EXTRACT PROVIDED:
* * * * * * * * *
Individual Optimality and Collective Failure: Survival-Maximising Strategies in a Keynesian Agent-Based Model
Grid Search over Agent Decision Rules Reveals a Structural Coordination Failure Attractor
Using a grid search over key decision parameters for households, firms, and banks, this paper identifies survival-maximising rules empirically — without imposing theoretical equilibrium conditions. When all agent types simultaneously follow their individually-optimal strategies, aggregate outcomes diverge sharply: GDP growth falls 65%, firm bankruptcies rise 17-fold, and mean firm profit turns negative.
Abstract
Question
This paper investigates what decision rules maximise the individual survivability and welfare of each agent type in a single-sector Keynesian agent-based model, and what aggregate outcome emerges when all agent types simultaneously follow their individually-optimal strategies. Using a grid search over key decision parameters for households, firms, and banks, survival-maximising rules are identified empirically — without imposing theoretical equilibrium conditions.
Approach
For each agent type in isolation, a grid search identifies the parameter combination that maximises a composite survivability score — incorporating survival rate, wealth accumulation, profit, and financial stability — against the bounded-rational baseline economy. The survival-optimal rules for households, firms, and banks are then activated simultaneously to form the “all-best economy”, whose aggregate outcomes are compared to the baseline and to the coordination failure documented in the companion paper.
* * * * * * * * *
WHAT IS ASKED:
1) Rewrite the part of the agent-based model abstract that opens with the words containing "Individual Optimality and" and closes with "profit turns negative.", putting "consumers" wherever "households" appears.
2) Extend the abstract on survival strategies in the agent-based model, beginning right after its final sentence.

SUPPLIED RECORDS:
* * * * * * * * *
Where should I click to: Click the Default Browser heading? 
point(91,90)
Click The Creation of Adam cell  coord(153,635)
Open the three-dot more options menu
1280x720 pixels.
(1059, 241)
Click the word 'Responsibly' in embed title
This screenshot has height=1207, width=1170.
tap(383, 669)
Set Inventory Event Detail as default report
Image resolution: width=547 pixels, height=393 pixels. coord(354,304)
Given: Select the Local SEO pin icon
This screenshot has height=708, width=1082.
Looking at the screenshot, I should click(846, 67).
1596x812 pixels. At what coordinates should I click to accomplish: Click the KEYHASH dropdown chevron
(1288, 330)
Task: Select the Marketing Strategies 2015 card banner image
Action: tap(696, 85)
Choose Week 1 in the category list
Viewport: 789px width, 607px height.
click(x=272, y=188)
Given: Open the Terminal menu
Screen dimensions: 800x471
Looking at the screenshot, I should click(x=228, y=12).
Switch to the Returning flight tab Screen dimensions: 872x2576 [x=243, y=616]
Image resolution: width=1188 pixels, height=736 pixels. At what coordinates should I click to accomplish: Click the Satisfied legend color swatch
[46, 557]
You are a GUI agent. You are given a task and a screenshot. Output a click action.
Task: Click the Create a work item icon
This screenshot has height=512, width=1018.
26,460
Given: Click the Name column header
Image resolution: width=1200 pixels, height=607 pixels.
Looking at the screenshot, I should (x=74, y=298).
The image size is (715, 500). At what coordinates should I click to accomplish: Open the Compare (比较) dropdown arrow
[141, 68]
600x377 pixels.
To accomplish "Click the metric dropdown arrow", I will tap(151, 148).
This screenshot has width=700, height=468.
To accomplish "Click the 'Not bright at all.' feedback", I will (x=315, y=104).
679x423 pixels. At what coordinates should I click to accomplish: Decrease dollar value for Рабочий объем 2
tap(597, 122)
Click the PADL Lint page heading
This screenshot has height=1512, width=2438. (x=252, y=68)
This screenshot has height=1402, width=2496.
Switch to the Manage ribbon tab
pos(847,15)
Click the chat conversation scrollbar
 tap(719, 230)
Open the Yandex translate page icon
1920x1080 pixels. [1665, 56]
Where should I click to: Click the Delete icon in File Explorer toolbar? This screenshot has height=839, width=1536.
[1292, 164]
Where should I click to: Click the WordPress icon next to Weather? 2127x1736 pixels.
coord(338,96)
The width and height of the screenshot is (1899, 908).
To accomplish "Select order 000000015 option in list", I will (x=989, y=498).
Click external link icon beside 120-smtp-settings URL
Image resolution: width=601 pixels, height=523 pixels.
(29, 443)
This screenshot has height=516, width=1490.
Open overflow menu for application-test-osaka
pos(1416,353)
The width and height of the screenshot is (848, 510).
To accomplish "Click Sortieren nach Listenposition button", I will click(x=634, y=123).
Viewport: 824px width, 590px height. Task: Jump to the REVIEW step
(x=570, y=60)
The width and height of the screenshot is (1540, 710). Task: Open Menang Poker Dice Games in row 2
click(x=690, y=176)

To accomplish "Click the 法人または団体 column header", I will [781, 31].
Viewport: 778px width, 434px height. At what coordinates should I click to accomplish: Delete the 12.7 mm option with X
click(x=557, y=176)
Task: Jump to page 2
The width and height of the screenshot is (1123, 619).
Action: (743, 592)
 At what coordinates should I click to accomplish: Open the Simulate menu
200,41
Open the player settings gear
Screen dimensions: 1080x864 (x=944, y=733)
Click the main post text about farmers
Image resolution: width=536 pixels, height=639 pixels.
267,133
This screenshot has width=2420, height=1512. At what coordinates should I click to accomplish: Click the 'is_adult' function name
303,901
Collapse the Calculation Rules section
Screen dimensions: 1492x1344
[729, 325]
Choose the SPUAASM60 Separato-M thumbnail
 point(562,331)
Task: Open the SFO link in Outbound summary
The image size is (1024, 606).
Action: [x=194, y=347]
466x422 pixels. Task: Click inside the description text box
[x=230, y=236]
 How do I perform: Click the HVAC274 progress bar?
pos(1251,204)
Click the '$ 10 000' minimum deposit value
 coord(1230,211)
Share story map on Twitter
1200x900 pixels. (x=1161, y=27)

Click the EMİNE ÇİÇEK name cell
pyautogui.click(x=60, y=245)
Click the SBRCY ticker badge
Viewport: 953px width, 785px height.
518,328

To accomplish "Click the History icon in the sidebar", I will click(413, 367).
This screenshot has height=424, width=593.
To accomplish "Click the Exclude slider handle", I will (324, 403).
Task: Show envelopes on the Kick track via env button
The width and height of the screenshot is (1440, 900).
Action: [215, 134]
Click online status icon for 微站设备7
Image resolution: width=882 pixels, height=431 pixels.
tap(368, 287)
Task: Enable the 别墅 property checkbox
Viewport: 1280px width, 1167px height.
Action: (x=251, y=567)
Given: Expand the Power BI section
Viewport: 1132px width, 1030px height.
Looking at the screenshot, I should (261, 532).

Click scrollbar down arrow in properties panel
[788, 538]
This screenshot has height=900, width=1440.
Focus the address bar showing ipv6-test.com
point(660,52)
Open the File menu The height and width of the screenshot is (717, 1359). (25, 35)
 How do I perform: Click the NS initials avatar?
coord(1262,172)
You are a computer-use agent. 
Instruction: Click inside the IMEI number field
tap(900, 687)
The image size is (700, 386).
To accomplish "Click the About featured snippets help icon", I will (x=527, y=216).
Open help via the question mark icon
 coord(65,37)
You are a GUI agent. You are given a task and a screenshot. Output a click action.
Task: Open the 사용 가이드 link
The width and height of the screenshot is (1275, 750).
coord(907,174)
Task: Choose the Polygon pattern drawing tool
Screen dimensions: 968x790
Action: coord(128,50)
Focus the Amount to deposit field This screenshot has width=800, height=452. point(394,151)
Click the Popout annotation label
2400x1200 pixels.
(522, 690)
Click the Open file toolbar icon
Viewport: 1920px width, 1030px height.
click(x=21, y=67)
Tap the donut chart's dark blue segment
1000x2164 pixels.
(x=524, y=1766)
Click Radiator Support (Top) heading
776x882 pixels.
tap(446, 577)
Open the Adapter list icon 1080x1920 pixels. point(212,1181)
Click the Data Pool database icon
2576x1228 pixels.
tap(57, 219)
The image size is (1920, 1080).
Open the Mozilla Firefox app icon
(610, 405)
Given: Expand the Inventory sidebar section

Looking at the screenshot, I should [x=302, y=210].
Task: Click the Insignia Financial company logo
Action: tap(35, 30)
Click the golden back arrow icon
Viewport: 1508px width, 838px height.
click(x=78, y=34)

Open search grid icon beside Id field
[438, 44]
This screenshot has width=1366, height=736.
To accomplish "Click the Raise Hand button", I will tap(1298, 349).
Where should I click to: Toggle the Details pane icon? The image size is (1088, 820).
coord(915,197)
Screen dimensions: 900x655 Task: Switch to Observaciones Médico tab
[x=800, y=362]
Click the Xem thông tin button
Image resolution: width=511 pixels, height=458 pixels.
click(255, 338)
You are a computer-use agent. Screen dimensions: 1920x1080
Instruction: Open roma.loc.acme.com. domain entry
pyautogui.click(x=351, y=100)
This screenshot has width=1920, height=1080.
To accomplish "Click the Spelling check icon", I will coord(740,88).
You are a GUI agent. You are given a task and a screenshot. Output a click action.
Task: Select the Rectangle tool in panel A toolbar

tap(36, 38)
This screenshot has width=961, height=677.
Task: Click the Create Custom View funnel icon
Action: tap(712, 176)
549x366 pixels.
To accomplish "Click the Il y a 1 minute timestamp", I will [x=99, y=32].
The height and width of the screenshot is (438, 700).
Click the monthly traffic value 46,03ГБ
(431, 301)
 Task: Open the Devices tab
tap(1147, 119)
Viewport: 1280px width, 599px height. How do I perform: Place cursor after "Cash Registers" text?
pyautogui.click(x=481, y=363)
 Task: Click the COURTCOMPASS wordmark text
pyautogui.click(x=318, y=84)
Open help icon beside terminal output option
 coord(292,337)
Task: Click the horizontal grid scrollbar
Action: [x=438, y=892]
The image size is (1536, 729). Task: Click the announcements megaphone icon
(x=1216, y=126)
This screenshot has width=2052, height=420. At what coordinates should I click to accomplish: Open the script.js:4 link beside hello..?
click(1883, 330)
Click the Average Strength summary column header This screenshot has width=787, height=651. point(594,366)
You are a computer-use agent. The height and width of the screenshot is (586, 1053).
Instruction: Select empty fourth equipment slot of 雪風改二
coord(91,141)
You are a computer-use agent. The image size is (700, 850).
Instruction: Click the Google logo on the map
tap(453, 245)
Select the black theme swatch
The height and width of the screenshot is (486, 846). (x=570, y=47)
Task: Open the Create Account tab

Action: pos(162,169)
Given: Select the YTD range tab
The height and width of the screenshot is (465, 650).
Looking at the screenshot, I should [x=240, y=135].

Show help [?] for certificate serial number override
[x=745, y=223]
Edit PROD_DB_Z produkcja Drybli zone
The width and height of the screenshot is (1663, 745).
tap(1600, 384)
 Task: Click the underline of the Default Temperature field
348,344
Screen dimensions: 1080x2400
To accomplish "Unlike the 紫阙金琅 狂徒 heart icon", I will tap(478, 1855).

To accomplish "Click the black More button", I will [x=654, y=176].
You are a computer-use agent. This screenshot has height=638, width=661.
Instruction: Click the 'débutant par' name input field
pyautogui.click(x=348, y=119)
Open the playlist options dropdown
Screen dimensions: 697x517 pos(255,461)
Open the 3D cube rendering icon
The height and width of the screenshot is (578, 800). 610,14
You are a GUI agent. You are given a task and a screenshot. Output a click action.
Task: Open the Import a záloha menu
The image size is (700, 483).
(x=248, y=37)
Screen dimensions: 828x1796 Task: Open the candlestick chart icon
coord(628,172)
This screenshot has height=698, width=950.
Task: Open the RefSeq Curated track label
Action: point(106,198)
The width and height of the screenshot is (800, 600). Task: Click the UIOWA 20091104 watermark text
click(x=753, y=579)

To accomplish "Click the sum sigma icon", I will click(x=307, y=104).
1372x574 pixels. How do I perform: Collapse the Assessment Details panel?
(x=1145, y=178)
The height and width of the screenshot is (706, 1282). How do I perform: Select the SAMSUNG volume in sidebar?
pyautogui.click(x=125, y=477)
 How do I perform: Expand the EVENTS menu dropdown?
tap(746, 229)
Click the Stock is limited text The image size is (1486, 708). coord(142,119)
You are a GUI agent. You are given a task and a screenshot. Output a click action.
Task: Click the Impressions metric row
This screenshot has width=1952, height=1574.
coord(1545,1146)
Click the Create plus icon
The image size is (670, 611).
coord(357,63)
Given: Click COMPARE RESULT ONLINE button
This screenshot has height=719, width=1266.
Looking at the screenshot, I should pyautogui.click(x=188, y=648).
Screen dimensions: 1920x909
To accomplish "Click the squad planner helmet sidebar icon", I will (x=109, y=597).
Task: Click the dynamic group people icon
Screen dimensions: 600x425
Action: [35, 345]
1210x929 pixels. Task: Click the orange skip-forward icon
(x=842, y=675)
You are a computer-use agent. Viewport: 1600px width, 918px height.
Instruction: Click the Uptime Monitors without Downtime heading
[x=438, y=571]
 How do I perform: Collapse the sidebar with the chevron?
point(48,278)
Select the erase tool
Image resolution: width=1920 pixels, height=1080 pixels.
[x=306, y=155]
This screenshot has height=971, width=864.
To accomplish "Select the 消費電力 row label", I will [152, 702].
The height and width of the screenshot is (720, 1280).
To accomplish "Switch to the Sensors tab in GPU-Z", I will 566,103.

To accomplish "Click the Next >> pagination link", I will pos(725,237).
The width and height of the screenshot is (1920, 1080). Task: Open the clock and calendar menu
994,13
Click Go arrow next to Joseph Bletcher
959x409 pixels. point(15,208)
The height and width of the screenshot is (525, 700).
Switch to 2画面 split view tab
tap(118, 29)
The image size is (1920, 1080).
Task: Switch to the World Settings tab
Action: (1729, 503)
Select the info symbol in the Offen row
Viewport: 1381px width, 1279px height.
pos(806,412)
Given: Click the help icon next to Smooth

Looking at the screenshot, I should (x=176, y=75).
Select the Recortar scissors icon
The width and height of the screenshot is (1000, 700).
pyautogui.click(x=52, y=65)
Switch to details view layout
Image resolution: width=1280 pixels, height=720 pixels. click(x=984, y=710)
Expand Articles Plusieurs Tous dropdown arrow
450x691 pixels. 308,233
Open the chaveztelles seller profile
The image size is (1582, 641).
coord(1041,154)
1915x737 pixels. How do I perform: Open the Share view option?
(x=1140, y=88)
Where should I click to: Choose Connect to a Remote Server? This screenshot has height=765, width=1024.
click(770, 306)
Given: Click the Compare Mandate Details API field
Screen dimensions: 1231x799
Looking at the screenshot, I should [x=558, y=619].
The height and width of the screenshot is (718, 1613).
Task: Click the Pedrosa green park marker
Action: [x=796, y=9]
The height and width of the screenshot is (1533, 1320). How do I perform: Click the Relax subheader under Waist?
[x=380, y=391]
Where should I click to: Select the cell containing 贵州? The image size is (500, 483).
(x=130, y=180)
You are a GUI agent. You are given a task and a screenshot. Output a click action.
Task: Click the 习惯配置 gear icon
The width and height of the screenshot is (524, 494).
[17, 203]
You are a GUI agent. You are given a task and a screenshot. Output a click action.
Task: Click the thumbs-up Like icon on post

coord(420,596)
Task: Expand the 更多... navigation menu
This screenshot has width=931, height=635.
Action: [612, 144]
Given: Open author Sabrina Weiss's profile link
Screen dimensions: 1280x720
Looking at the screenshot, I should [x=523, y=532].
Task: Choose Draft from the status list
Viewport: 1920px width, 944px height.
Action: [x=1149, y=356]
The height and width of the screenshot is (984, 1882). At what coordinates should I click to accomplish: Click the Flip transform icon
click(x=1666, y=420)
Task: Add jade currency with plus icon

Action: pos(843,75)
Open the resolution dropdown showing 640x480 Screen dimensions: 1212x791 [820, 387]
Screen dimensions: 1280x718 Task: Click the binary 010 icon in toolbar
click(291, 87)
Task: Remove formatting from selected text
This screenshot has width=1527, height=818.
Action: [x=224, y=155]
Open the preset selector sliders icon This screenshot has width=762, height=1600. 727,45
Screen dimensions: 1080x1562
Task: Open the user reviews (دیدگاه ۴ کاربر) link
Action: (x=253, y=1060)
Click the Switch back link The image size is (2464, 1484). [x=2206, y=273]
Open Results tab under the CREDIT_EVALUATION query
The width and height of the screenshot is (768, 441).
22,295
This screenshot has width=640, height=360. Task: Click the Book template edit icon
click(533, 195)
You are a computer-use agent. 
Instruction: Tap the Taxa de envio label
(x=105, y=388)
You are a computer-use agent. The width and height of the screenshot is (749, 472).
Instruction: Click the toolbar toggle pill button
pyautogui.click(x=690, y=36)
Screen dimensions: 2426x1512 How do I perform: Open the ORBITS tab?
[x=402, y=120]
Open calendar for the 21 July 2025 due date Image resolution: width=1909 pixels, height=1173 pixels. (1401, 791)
* * * * * * * * *
ANSWERS TO THE PROBLEMS:
1)
Individual Optimality and Collective Failure: Survival-Maximising Strategies in a Keynesian Agent-Based Model
Grid Search over Agent Decision Rules Reveals a Structural Coordination Failure Attractor
Using a grid search over key decision parameters for consumers, firms, and banks, this paper identifies survival-maximising rules empirically — without imposing theoretical equilibrium conditions. When all agent types simultaneously follow their individually-optimal strategies, aggregate outcomes diverge sharply: GDP growth falls 65%, firm bankruptcies rise 17-fold, and mean firm profit turns negative.

2)
Result
The all-best economy produces aggregate outcomes that diverge markedly from the bounded-rational baseline: GDP growth is lower (1.60% vs. 4.60%), unemployment is higher (1.29% vs. 0.24%), and mean firm profit turns negative (−$9.21 vs. +$4.20) despite each agent following individually-optimal rules. Paradoxically, zero lower bound frequency declines as credit demand collapses rather than as a result of improved monetary traction.
Implication
The coordination failure identified in the companion paper does not depend on the theoretical-optimality assumption; it is a structural property of decentralised individual optimisation in a Keynesian economy. Bounded rationality acts not merely as a modelling convenience, but as a structural stabiliser maintaining the consumption and credit flows required for aggregate coherence. JEL codes: C63, E12, E32, C61.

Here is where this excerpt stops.